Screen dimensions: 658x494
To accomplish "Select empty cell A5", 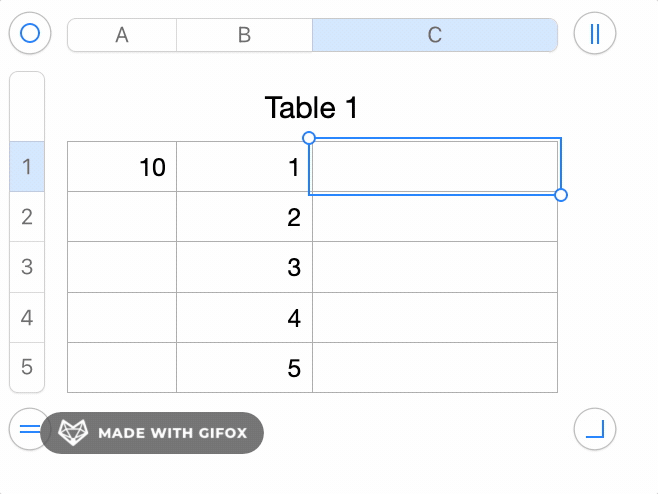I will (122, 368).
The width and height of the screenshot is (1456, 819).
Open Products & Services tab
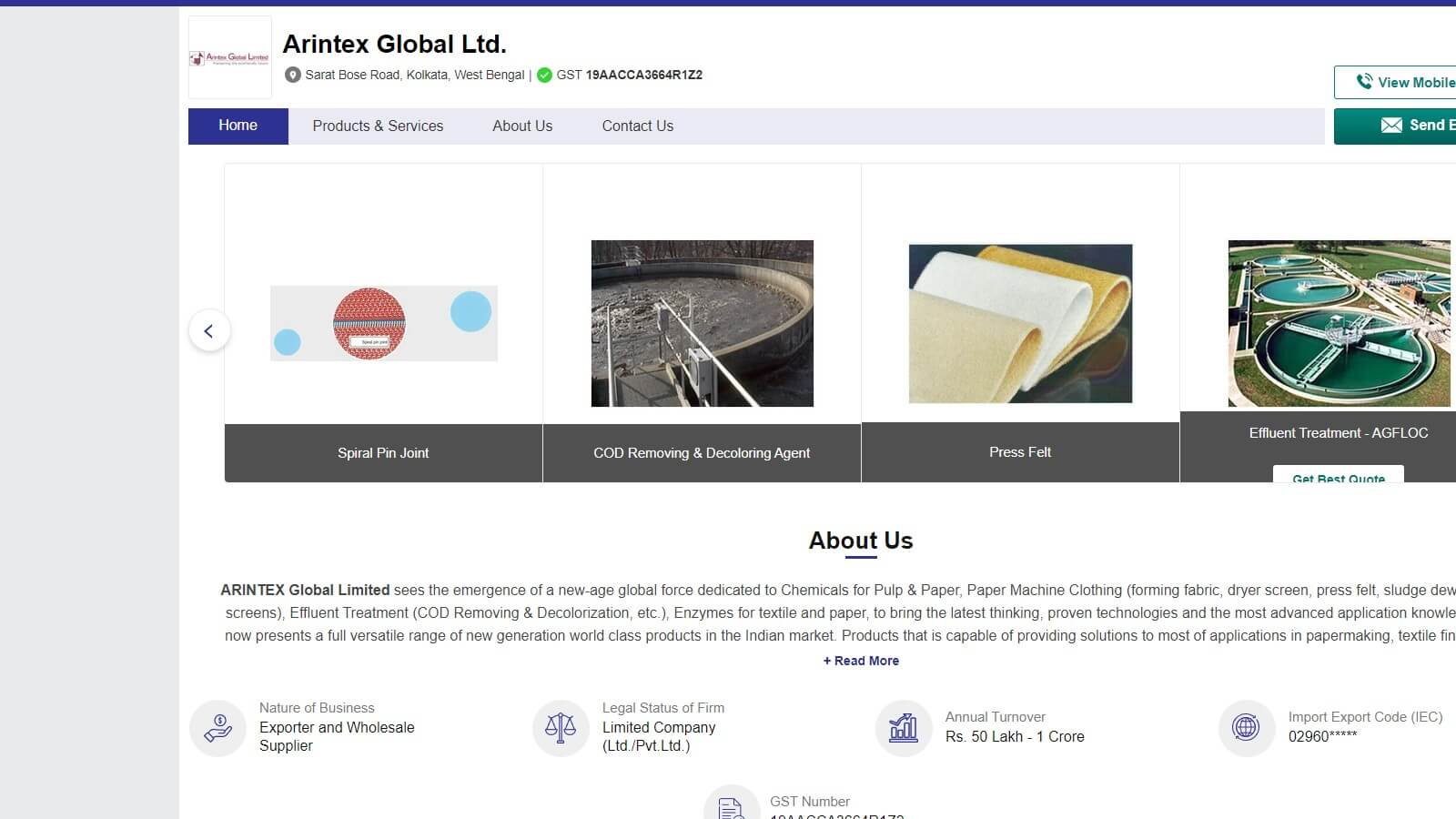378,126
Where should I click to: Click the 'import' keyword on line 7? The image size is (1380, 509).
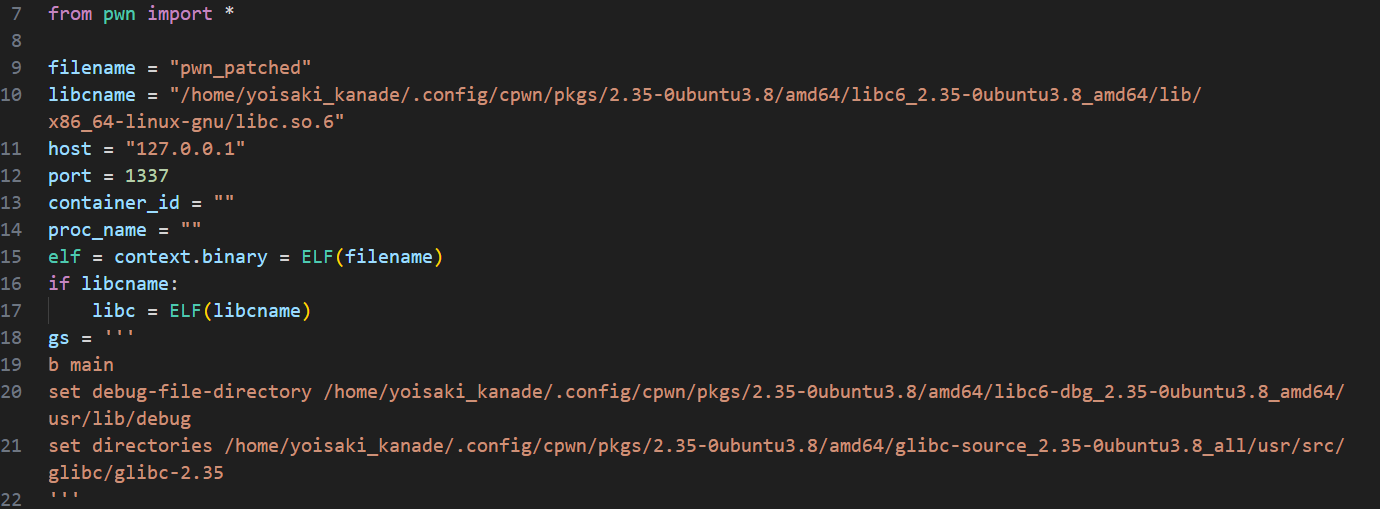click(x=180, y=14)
━━━━━━━━━━━━━━━━━━━━━━━━━━━━━━
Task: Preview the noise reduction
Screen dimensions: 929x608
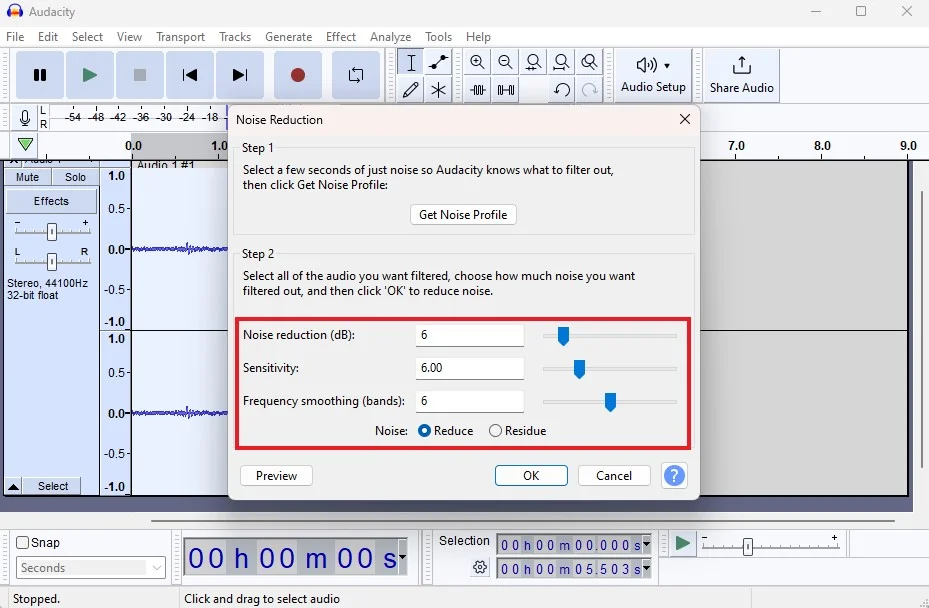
━━━━━━━━━━━━━━━━━━━━━━━━━━━━━━
■ WHAT YOU HAVE TO DO ■
Wherever the word "dimensions" appears in a line of the data, copy that line.

■ OUTPUT FOR THIS EXERCISE ■
Screen dimensions: 658x494
Screen dimensions: 929x608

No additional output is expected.